Mayo Clinic recently completed a four-year review of Myasthenia Gravis serum evaluations and will be implementing changes to our testing algorithm.
Why the changes:
• Increase diagnostic specificity while maintaining high sensitivity – 90% sensitive, 95% specific
• Simplify ordering
• Improve turn-around-time
Research findings are published in Neurology and available online by clicking on this title: “Improving accuracy of myasthenia gravis autoantibody testing by reflex algorithm”
• Accuracy of MG serological testing is improved by reflexing acetylcholine-receptor-binding (AChR-Bi) positive cases to acetylcholine-receptor-modulating (AChR-Mo)
• Striational (STR) and other reflexed cancer evaluation autoantibodies (GAD65, Alpha-3, CRMP5 and VGKC) did not provide value beyond CT-chest imaging
• MG patients negative for AChR-Bi and AChR-Mo most often have muscle-specific receptor tyrosine kinase (MuSK) autoantibodies present
Difference from old method will involve:
• Initial testing for AChR-Bi only (eliminates up-front testing for AChR-Mo and STR)

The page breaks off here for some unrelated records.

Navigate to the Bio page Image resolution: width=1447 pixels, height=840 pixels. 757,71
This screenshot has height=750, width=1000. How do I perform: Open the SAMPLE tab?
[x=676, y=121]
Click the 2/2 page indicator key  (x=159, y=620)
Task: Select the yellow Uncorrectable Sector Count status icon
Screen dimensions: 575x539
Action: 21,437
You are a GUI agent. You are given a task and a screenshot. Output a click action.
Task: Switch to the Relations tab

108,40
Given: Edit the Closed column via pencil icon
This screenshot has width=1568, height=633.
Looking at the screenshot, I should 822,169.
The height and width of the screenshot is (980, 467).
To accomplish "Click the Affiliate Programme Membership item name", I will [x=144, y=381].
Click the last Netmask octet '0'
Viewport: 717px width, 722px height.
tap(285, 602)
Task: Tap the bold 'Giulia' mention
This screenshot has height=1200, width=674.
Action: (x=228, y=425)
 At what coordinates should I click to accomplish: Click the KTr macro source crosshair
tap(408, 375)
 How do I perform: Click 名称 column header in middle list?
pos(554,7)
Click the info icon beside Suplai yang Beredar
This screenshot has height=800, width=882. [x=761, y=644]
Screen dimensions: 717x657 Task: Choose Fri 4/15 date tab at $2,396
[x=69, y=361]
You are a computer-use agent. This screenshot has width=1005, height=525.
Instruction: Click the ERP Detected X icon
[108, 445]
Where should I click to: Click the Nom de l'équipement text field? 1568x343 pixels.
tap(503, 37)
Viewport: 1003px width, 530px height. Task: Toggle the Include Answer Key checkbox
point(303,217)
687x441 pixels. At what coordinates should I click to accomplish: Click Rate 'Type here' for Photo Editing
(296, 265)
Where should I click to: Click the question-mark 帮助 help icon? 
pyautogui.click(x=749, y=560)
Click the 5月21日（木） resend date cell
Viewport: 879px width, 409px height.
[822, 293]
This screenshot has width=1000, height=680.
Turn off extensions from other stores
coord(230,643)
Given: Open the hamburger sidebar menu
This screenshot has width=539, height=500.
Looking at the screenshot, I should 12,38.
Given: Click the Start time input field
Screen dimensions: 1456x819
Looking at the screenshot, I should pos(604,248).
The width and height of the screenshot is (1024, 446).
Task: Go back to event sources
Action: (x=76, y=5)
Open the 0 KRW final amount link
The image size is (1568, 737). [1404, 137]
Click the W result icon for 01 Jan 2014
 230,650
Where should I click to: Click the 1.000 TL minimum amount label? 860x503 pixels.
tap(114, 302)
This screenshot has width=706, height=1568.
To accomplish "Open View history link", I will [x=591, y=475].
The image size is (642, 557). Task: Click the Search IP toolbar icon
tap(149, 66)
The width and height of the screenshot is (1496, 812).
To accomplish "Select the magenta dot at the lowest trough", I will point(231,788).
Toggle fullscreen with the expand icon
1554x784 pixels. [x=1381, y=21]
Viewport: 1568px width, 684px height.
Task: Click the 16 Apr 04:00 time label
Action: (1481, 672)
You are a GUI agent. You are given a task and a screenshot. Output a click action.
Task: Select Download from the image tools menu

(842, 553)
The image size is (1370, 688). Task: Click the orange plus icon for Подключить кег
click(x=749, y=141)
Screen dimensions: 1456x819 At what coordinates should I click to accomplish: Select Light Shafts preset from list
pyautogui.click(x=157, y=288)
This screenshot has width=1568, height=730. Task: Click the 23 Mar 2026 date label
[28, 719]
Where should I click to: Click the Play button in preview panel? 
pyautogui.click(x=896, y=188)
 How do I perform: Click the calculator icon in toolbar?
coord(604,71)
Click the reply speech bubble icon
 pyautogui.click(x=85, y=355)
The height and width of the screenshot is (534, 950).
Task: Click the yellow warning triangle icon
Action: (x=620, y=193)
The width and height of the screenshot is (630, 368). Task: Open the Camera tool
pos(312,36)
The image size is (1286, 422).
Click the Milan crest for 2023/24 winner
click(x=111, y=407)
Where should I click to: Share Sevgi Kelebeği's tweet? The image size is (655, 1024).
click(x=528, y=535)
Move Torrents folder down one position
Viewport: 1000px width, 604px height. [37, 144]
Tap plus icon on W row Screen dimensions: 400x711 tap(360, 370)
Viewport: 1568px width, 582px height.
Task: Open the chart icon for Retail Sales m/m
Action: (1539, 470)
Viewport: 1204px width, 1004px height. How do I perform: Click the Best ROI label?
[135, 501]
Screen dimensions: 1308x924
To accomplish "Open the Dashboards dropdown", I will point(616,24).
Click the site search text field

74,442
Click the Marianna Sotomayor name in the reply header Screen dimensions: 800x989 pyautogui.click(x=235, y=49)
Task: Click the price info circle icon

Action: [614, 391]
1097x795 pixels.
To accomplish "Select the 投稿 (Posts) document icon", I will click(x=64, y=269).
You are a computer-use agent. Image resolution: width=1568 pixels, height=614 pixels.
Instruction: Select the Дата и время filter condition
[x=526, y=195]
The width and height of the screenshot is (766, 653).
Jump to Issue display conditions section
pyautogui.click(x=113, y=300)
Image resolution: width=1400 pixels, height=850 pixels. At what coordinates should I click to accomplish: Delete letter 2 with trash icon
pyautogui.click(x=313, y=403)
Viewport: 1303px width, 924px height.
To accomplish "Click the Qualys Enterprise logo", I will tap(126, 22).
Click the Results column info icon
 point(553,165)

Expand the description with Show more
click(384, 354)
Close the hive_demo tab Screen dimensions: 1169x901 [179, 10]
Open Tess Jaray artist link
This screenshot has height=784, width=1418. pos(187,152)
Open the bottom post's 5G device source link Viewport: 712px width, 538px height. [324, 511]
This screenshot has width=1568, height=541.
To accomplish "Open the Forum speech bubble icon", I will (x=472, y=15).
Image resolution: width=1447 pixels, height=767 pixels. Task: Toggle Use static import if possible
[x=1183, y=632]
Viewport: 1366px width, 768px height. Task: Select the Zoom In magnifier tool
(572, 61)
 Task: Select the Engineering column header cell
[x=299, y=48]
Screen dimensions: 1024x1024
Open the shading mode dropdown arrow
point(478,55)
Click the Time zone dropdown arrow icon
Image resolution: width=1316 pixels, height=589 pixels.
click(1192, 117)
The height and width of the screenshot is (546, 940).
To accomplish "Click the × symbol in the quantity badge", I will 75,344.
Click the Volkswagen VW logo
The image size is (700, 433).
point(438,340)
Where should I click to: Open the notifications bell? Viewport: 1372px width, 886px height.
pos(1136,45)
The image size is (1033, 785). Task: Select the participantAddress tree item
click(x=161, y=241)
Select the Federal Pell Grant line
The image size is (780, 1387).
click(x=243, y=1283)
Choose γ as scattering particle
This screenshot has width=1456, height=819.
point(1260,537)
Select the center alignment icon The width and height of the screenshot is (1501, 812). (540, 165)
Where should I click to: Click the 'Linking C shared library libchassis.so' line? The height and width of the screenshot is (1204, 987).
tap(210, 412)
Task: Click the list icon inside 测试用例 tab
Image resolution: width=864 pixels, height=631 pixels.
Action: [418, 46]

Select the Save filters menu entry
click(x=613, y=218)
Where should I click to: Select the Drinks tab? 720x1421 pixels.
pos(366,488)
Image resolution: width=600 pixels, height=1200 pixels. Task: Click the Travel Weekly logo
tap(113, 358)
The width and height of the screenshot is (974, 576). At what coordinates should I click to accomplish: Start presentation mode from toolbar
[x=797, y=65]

• Automatic reflex to MUSK when AChR-Bi is negative to improve turn-around time
• Automatic reflex to AChR-Mo when AChR-Bi is positive to reduce false positives
• The AChR-Mo assay method will change from a quantitative bioassay to qualitative FACS live CBA
• Eliminate reflex to “paraneoplastic” antibodies (GAD65, Alpha-3, CRMP5 and VGKC)
In short, if the AChR-binding is positive, AChR-modulating will be performed. If AChR-binding is negative, MuSK will be performed.